Among the fascinating ideas here, which have application way beyond the legal and digital realms, is the “end-to-end principle”, by which the internet is (ugh) architected, which says that for a distributed system to be maximally effective there should be the minimum complexity in the basic network necessary to provide common structure to all users so that they can use the information as flexibly as they want: the complexity should therefore be at the edges of the system and in the hands of the user. Thus the core wiring of the internet is a rudimentary router of tiny packets of data which are then assembled by the end-user (in a browser or other application). But the same principle applies to physical transport networks (a road system has less intrinsic complexity than a rail system, for example: the complexity on a road network is pushed to the edge and manifests itself in the vehicles we drive: on a rail network, by contrast, the train is part of the network), and indeed political and social networks (a liberal political regime has less intrinsic complexity than an interventionist one — the complexity is pushed to the edges of the network and users build that amongst themselves).
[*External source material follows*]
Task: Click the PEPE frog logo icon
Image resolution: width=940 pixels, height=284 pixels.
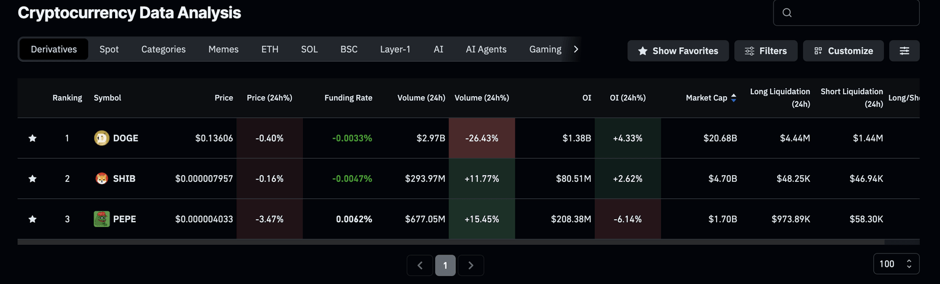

I thought this was a profound insight, and perhaps has implications beyond the scope of Lessig’s thesis, and if properly considered have the effect of mitigating some of the alarm he feels.
Just as he rightly brings the Utopians to book for believing their hype about this golden new age of freedom — of course, governments and vested interests will figure out the net and how to effectively regulate it, like they have every other social revolution since Wat Tyler’s time — I think his own vision is needlessly dystopian. It assumes that code will be able, at some point, to regularly, systematically, reliably and effortlessly know every single fact about every one of us — and hence we are ultimately regulable.
But this isn’t realistic. Just as it would be impossible to accurately predict the trajectory of the proverbial crisp packet blowing across St Mark’s Square, no matter how sophisticated your equipment and scientific knowledge, the web is too weird, too non-linear, and people’s applications for it too dynamic and unpredictable and the “true meaning” of our communications too innately susceptible of multiple interpretations for any code to ever fully get the better of us (nor even, really, close).
For example, I once spent months, with considerable IT infrastructural support, trying to figure how to reliably capture simple, non-controversial attributes of regular documents which routinely and predictably pass between an easily identified and small community of users across a tightly defined and fully monitored part of an internal computer system — and it proved to be quite impossible. The idea that one might reliably capture deliberately masked communications even from this minute sample seems absurd, and the idea that one could do this across the whole worldwide web preposterous.
Just as the spammers and virus programmers keep ahead of the filters, our freedom is adaptable and valuable enough to keep ahead of The Man.
Well, that’s the hope, anyway. But in the meantime, this book is certainly food for thought.